April 2, 2019April 1, 2019 Mike Vizard Apache Spark, big data, big data frameworks, kubernetes, MapR, MapR Drill

MapR Technologies announced it has integrated its distribution of the open source Apache Spark framework and the Drill query engine platform with Kubernetes.

Suzy Visvanathan, senior director for product management at MapR, says these integration efforts will make it significantly easier for IT organizations to make available compute and storage resources available independently and dynamically as workload requirements scale up and down.

Just as important, it also means that much of the complexity associated with managing Kubernetes clusters can be reduced by relying on the application programming interfaces (APIs) that MapR has invoked to manage such clusters at a high level of abstraction, adds Visvanathan.

To achieve that goal, MapR has developed a Tenant Operator that creates Kubernetes namespaces that end users can designate to run Spark, Drill, Hive Metastore, Tenant CLI and the Spark History Server. Each tenant can then access its own set of storage resources. A separate Spark Job Operator tool can be employed to deploy multiple Spark instances in different pods. Drill Operator, meanwhile, allows end users to launch individual Drillbit that automatically scales queries on as required.

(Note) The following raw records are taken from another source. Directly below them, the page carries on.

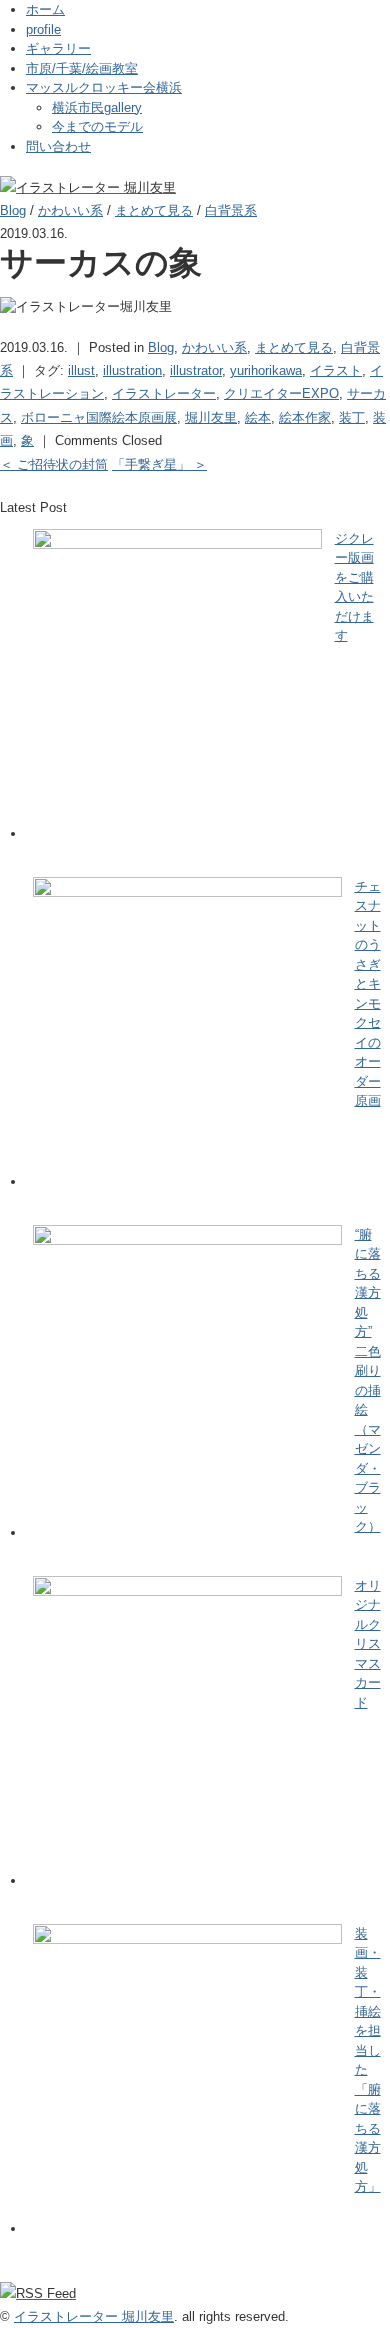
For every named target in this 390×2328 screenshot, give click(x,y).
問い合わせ (58, 146)
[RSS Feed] (38, 2293)
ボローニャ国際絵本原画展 (99, 417)
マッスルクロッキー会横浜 (104, 87)
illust (81, 370)
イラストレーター (164, 393)
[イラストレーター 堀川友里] (88, 187)
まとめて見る (154, 210)
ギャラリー (58, 48)
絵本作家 (305, 417)
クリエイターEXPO (281, 393)
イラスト (336, 370)
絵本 (258, 417)
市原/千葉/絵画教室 (82, 68)
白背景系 (231, 210)
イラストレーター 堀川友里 (94, 2316)
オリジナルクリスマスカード (368, 1644)
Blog (13, 210)
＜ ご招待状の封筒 (54, 464)
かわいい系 (70, 210)
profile (43, 29)
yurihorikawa (266, 370)
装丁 (352, 417)
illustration (132, 370)
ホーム (45, 9)
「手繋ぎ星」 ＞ (159, 464)
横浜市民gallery (97, 107)
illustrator (196, 370)
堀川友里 (211, 417)
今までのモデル (97, 126)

Finally, MapR has made available a plugin to mount persistent volumes to run stateful applications in Kubernetes. That plugin is based on the Container Storage Interface (CSI) developed under the auspices of the Cloud Native Computing Foundation (CNCF). MapR announced support for CSI earlier this year.

Sponsorships Available

Apache Spark has gained popularity as a framework for processing data that is stored in a Hadoop cluster in memory. By deploying its distribution of Apache Spark and Drill on Kubernetes, MapR makes it possible to dynamically invoke pods within a Kubernetes to scale Spark and Drill processes as needed, says Visvanathan.

The approach MapR is pursuing with Kubernetes not only provides a way to more efficiently employ IT infrastructure in support of Big Data applications, but it also reduces the need for IT organizations to develop skill sets that are specific to Kubernetes. The teams that have overseen the development of Kubernetes continue to publish northbound application programming interfaces (APIs) that increasingly make it possible to embed Kubernetes as a foundational layer within another product or service offering. As that approach to embedding Kubernetes within other offerings continues to evolve, many organizations may find that, thanks to various automation frameworks, they are adopting Kubernetes without having set it up on their own.

Of course, once IT organizations are exposed to Kubernetes via these offerings, the expectation is many of them will rapidly become more comfortable deploying Kubernetes clusters on their own. In the meantime, as various classes of middleware such as databases and frameworks such as Spark are deployed on Kubernetes, organizations may need to decide who in their organization should manage what infrastructure. After all, if, for example, Kubernetes becomes an enabling technology that is primarily embedded within a larger platform, the need for dedicated IT personnel to manage those clusters could be reduced greatly.